Estratto sorgente:
◇ ◇ ◇ ◇ ◇
Gioventù bruciante

Ieri a scuola incontro sulla violenza di genere. La sessione prevede la visione “a distanza” di uno spettacolo teatrale e una successiva discussione via Google Meet con il regista.
Succede che durante la conversazione (piena di stereotipi e banalità, come spesso purtroppo succede quando tematiche di questo tipo vengono trattate a scuola) dei troll (forse ragazzi dell’istituto con altri account, forse no), tra cui un famigerato potek, irrompono continuamente nella riunione con suoni molesti e shitstorm in chat. L’indignazione è generale, ma nessuno degli organizzatori – nessuno – riesce a impedire l’accesso di questi personaggi, nonostante in classe mia tutti sappiano come si fa: espellere gli intrusi e mettere la richiesta d’accesso alla riunione.

Allora decido di interrompere il dibattito ormai corrotto e dico ai ragazzi di ragionare insieme sul rapporto tra scuola e tecnologia, su come l’incontro sia diventato un tizio che parla con degli spettri, su come il tema della violenza (o quello imminente sulla memoria, più altri) sia trattato con sufficienza e tramite formulette preconfezionate, su come quasi quasi il situazionismo di potek è più interessante di una conversazione completamente ingessata.

L’ora successiva ho buco. In sala professori naturalmente non si parla d’altro, e siccome so che poi va a finire che mi incazzo me ne sto da parte, leggo il manifesto (c’è un tizio che legge sempre Libero in sala prof, e allora ho deciso di comprare il manifesto ogni volta che so che lo incontrerò e di sedermi di fronte a lui), finché non sento uno che fa:
«Va be’ semplifichiamo: sono cretini e basta».

A quel punto sono costretto: rispondo che un videogioco fatto bene è un’esperienza cognitiva e narrativa più profonda di una scuola che vuole insegnare una tecnologia che essa stessa non sa usare; che la violenza di genere (e la memoria, e il bullismo, eccetera) sono questioni serie e richiedono un linguaggio serio, una maturazione di sguardo, non un breviario di soluzioni astratte e semplicistiche; che, soprattutto, abbiamo il dovere di aprire una sociologia, un’antropologia e una psicologia per spiegarci il comportamento di potek, invece di bollare il problema come malattia generazionale.

Naturalmente mi mangiano vivo. Cretini, cretini. Perciò rigiro la questione a voi: quant’è paternalista, banalizzante e miope una gran fetta del corpo docenti? Come fanno delle persone che hanno il dovere di educare alla complessità e di esercitare l’analisi del mondo a ricondurre tutto a un’opposizione moralistica tra gli studenti-modello (che poi sono i composti, i robot, i morti) e i brutti e cattivi (che certe volte sono i più svegli e creativi)?

Potek, magari sei veramente un cretino. Ma per me può darsi pure che tu sia un cretino quarantenne, cinquantenne. Lasciaci parlare (bene) di violenza di genere, che è urgente, ma sappi che t’ho difeso da chi educa al non chiedersi niente. Dalla maggioranza.
◇ ◇ ◇ ◇ ◇
Raccolta voci:
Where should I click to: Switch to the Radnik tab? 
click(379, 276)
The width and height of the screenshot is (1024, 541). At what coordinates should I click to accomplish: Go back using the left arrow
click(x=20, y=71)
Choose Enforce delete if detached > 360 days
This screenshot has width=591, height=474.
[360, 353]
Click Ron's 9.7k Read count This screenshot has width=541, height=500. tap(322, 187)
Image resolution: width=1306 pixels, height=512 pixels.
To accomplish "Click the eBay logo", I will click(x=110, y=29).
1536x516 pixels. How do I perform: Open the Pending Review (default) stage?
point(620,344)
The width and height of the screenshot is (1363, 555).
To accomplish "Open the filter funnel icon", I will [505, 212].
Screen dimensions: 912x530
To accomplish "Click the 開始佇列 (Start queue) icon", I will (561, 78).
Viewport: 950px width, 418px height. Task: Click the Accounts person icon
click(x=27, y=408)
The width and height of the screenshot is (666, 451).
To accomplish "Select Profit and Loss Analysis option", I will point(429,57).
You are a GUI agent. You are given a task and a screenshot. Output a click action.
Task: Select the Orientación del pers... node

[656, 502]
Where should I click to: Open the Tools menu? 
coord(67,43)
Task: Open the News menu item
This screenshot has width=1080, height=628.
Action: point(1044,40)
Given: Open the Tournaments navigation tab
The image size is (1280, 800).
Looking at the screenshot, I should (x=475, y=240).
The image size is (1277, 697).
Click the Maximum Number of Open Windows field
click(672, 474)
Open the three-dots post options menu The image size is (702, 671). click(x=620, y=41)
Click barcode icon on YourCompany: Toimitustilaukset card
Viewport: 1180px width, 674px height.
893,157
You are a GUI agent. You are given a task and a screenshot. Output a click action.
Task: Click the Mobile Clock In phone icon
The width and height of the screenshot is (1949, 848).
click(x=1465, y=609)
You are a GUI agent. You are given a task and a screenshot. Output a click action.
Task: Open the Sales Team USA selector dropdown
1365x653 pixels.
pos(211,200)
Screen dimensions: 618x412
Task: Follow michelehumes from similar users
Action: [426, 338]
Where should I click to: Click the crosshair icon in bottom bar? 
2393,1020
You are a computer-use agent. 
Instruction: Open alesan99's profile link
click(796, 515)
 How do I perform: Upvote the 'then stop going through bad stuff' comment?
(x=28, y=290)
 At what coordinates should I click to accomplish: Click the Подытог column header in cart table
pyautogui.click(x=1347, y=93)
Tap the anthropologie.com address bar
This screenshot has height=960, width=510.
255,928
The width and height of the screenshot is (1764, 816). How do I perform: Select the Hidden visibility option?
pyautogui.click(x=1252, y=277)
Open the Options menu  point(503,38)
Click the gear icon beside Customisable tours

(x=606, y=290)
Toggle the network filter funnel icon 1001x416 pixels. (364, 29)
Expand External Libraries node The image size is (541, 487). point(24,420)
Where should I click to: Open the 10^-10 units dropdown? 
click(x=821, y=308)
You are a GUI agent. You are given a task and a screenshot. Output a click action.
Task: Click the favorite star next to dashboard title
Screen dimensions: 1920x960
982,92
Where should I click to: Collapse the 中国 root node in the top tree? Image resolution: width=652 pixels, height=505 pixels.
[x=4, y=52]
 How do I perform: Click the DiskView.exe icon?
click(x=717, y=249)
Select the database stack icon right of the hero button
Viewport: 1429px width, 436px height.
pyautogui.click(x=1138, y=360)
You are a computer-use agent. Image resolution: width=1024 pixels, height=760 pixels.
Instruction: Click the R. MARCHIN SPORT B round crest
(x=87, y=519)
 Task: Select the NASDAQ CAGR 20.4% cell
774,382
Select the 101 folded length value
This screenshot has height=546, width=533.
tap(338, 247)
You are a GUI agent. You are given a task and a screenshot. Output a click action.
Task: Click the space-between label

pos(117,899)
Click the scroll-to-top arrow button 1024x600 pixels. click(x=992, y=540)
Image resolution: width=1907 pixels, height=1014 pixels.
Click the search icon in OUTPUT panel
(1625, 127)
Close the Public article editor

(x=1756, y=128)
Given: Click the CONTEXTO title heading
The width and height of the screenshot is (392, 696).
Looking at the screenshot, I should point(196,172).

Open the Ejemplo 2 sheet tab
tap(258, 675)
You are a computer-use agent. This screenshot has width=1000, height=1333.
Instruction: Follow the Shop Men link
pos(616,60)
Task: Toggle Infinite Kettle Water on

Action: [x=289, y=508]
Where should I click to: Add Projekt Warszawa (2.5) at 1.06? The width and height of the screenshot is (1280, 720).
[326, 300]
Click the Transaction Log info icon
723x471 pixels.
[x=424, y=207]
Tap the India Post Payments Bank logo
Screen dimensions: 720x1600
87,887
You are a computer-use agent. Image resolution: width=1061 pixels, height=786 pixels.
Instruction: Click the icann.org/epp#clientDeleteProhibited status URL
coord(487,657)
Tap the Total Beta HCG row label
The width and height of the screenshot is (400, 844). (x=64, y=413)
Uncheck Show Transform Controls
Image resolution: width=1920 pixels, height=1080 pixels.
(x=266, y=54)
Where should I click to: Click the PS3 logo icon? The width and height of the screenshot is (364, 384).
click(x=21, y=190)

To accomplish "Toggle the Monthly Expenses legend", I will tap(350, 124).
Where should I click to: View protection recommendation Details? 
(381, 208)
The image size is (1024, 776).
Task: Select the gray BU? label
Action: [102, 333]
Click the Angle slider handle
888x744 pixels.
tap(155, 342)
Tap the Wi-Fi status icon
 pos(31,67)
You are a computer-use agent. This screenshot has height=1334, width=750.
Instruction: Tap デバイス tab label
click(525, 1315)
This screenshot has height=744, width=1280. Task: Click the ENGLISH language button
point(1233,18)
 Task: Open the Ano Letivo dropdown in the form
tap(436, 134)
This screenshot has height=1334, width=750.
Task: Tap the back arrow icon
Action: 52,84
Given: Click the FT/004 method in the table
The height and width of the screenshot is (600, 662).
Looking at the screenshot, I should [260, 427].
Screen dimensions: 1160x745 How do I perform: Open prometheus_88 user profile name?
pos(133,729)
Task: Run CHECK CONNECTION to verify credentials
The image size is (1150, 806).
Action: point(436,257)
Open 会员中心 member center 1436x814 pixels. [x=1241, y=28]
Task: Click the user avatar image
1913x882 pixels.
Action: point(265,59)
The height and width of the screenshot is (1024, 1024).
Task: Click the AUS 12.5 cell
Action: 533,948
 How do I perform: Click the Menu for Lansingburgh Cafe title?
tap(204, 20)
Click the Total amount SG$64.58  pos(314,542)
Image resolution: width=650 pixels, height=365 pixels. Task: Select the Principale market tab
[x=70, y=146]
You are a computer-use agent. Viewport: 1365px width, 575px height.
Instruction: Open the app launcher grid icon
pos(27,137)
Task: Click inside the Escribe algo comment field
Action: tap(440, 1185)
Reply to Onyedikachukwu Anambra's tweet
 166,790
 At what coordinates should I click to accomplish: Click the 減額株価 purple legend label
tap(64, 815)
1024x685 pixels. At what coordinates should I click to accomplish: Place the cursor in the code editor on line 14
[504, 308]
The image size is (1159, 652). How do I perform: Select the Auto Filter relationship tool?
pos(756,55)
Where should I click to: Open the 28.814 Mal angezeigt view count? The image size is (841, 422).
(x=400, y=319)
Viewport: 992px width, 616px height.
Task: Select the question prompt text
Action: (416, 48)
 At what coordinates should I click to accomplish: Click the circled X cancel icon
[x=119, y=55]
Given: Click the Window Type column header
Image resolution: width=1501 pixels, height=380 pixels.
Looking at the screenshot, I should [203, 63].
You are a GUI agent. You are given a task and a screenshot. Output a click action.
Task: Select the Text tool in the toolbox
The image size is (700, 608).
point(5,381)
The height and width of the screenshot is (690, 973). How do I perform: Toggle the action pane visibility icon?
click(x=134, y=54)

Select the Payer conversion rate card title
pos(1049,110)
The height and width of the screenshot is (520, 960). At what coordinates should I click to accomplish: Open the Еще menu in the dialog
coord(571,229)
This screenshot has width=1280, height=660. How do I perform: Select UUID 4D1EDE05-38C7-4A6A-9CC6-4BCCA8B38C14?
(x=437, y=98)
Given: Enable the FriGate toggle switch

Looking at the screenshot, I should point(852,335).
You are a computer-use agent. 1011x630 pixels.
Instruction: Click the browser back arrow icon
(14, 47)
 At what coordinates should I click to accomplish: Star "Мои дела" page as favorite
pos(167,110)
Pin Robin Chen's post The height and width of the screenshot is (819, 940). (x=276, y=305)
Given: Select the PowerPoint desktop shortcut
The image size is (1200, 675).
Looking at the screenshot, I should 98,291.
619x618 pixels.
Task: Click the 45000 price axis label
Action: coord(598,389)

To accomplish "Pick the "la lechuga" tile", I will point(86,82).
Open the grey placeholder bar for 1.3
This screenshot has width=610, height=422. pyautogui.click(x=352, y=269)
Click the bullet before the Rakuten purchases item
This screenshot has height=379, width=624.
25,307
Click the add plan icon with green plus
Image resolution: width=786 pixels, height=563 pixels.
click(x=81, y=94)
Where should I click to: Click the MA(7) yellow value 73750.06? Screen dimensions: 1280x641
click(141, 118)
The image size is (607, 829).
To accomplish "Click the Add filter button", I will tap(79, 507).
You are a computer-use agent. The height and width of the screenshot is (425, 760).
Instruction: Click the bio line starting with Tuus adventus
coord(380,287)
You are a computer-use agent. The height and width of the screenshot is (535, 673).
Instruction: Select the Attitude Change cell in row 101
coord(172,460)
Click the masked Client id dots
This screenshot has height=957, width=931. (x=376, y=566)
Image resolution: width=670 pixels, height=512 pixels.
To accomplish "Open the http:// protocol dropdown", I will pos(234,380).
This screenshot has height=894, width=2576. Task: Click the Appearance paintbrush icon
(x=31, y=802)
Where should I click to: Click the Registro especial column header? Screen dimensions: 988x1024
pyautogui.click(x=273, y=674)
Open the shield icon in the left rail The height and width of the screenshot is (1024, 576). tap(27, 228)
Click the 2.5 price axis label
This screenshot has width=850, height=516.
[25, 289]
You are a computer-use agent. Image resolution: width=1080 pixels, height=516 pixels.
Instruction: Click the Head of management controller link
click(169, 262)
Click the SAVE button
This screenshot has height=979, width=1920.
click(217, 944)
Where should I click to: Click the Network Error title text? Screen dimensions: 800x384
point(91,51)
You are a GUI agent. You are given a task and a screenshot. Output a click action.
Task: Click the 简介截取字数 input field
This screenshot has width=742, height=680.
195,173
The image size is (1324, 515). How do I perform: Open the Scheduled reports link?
◇ ◇ ◇ ◇ ◇
Modifica il passo dell'estratto sorgente che inizia con le parole "Ieri a scuola" e si chiude dopo "con il regista.", riportandolo con "Microsoft Teams" al posto di "Google Meet".

Ieri a scuola incontro sulla violenza di genere. La sessione prevede la visione “a distanza” di uno spettacolo teatrale e una successiva discussione via Microsoft Teams con il regista.